With the ability to customize the display of your accounts and totals. The trouble with these aggregation apps is that they always show a total, I want to see each account but want each one to be separate - I also want my savings to be completely separate from current accounts, and credit cards to also be separate - but in the same app…
The ability to turn off patronising, ‘tips’, and pointers. I want to be able to see all my cards and accounts in one place, but individually. I like graphs and breakdowns but I’m an adult and don’t need to be told how to budget.
That, plus the blue card, I’d pay a fiver a month for that.
Sounds like you want moneydashboard account aggregator, it does show all accounts separately and sub groups them by type (current, savings, credit cards), or entity (everything from lloyds).

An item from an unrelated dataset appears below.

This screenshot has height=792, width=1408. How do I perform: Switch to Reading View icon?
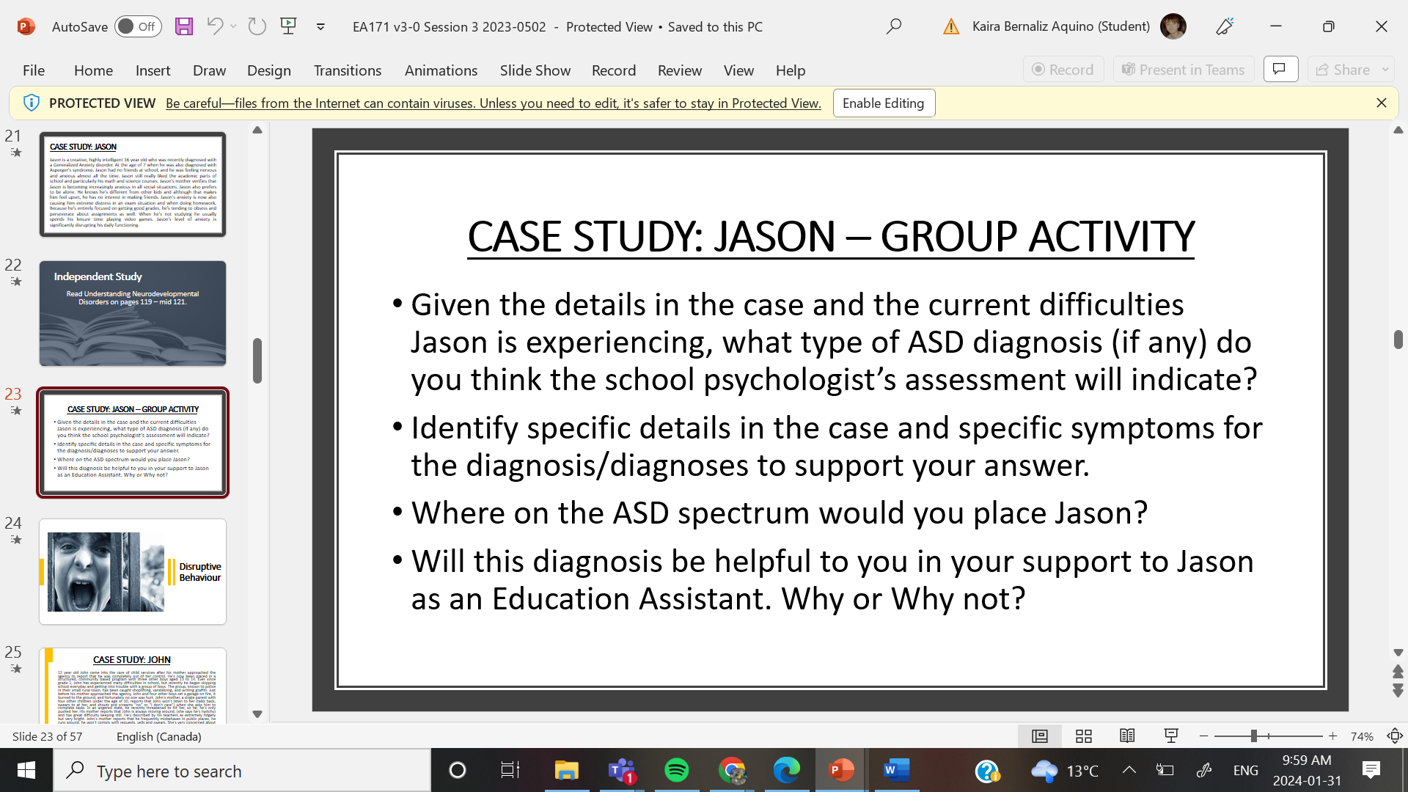(x=1127, y=736)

And like a Barclays debit card which you can customize by uploading your own artwork.
I pay for YNAB, & that’s the only kind of financial thing I can see myself paying for. Custom categories, flexible budgeting, seeing all my accounts in one place. YNAB & Monzo together are a dream team, I need nothing else.
I’d pay bug bounty to fix bugs that affect me and I have already reported / escalated.

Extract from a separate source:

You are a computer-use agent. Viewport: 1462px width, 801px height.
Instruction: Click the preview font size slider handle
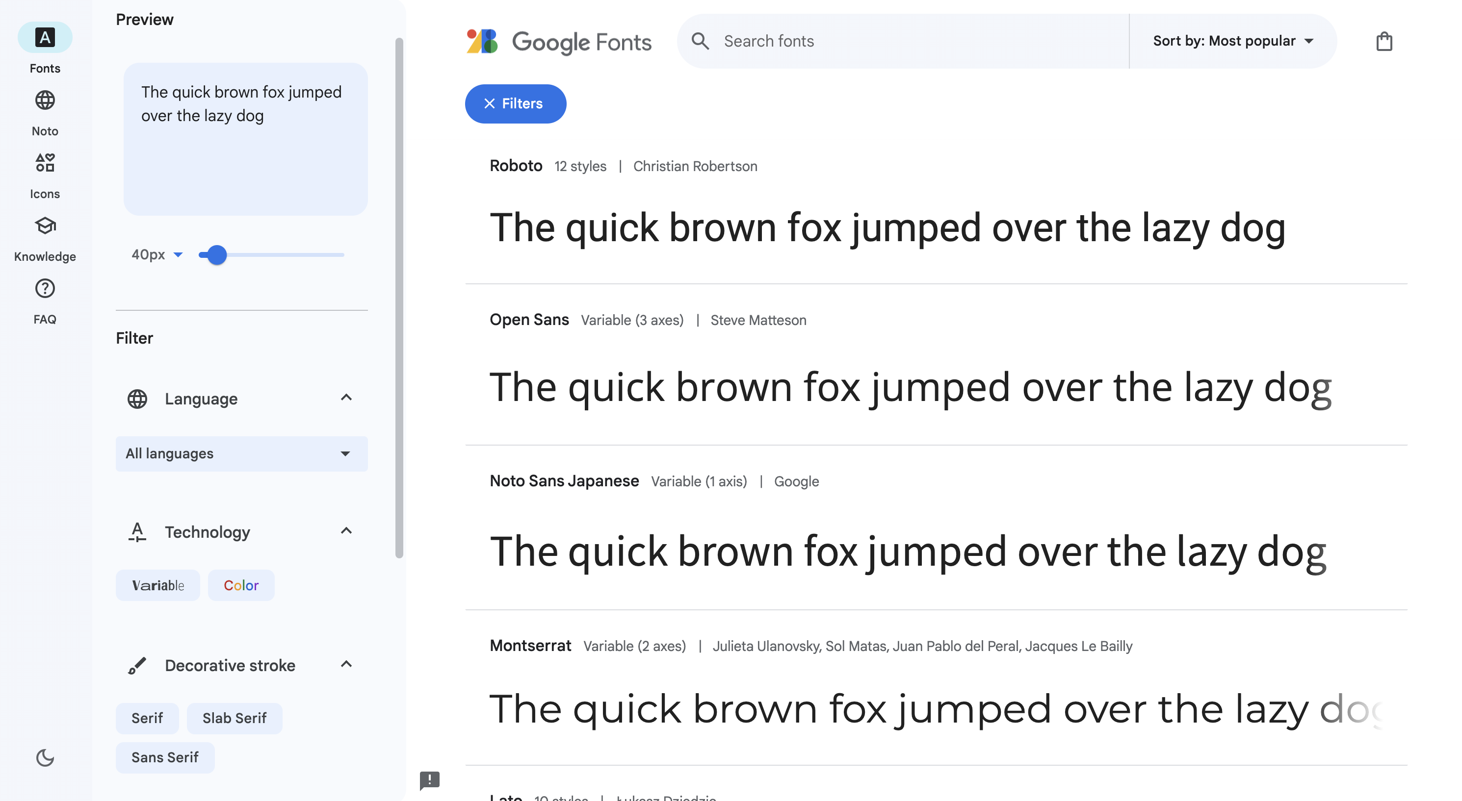coord(216,255)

I’d pay for priority support service / queue jump.
That could very, very costly for you. Multiple devs and departments will be needed and you’d be paying each of their hourly rates at a minimum. Also, it’s really hard to quote on fixing bugs because you have to spend an unknown amount of time finding the cause before you then have any idea on how to fix it.
This is just the tip of the iceberg… It would need a whole system building just to manage, quote and track all these requests too.
That’s not how bug bounties are priced. Normally they are without a deadline and a fixed cost - bounty. Which is either a single person can pay or it could be pool as a crowd funding type of thing. It’s common in open source world for a big company to ask for X in Y project, and if anyone contributes that and it gets accepted they are happy to payout e.g. 10,000. Or like if 10,000 monzo users that are affected by a bug, we could all chip in a pound to find/allocate dev time to fix an issue that affects just 10,000 users out of 4+ million.
That’s how bug bounties are priced, rather than by programmer consulting day rate.
You do realise that Monzo are a business and not a open source project?
If there are bugs is their job to find resources to fix them depending on how important they think it is - not for its customers to directly fund.
Its in their interest to do this - if customers are unhappy, they will move to a different bank.
I would pay for FX, choosing between either a competitive (smaller than Transferwise) mark-up, or unlimited FX at interbank rates for a competitive (smaller than Revolut/Monese) monthly fee.
Other than that, nope.
Yes they are a business, and yes other business operate bounties against their products. Usually as a way to prioritise low impact bugs/features or discover and report security issues. And no, if something is only desired or wanted by less than 0.2% of their customer base it is not their job to prioritise and fix that without additional incentives. Things that have very low impact typically go into the backlog and are never fixed.
Most firms who offer bounties do so for customers alerting them to weaknesses in their software
Erm… I hate to break it to you but yes, it is their job to fix it without additional incentives.
Their mistake would have been a) introducing something which wasn’t popular and b) not canning something when they realised this.
But if they offer something it’s their job to support it.
Bug bounties are generally awarded for security flaws where the finder has taken over all or part of the application or can manipulate data within it.
Because you said that you’d like to pay to fix bugs, I was under the impression that you wanted to pay Monzo to fix little things that you determine to be a bug but is really just a minor inconvenience.
I’ve never known any company request money from its users, or ask for donations to fix bugs, so you can understand where my confusion comes from.
Exactly this. I was confused too.
Although security ones are the most headline grabbing ones, the vast majority of gross payouts in the software bounty market are for niche bugfixes and niche features. And it is very multilateral in terms who is paying who and for whom.
I wouldn’t necessarily pay for queue jump but probably would pay a premium subscription that included 24-7 access to phone based support. I mean proper phone based support.
I’m still confused.
Do you want to be paid to fix bugs or pay Monzo who in-turn pay freelancers to fix the bugs?